* [Instructions to follow]
Your answer must be an exact copy of the data below.

* [Data listing]
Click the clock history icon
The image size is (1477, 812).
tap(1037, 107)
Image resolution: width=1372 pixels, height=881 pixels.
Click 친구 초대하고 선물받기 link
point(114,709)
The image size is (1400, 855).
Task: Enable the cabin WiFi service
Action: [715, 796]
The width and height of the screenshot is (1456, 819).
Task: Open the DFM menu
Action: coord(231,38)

* [Completed task]
Click the clock history icon
The image size is (1477, 812).
tap(1037, 107)
Image resolution: width=1372 pixels, height=881 pixels.
Click 친구 초대하고 선물받기 link
point(114,709)
The image size is (1400, 855).
Task: Enable the cabin WiFi service
Action: [715, 796]
The width and height of the screenshot is (1456, 819).
Task: Open the DFM menu
Action: coord(231,38)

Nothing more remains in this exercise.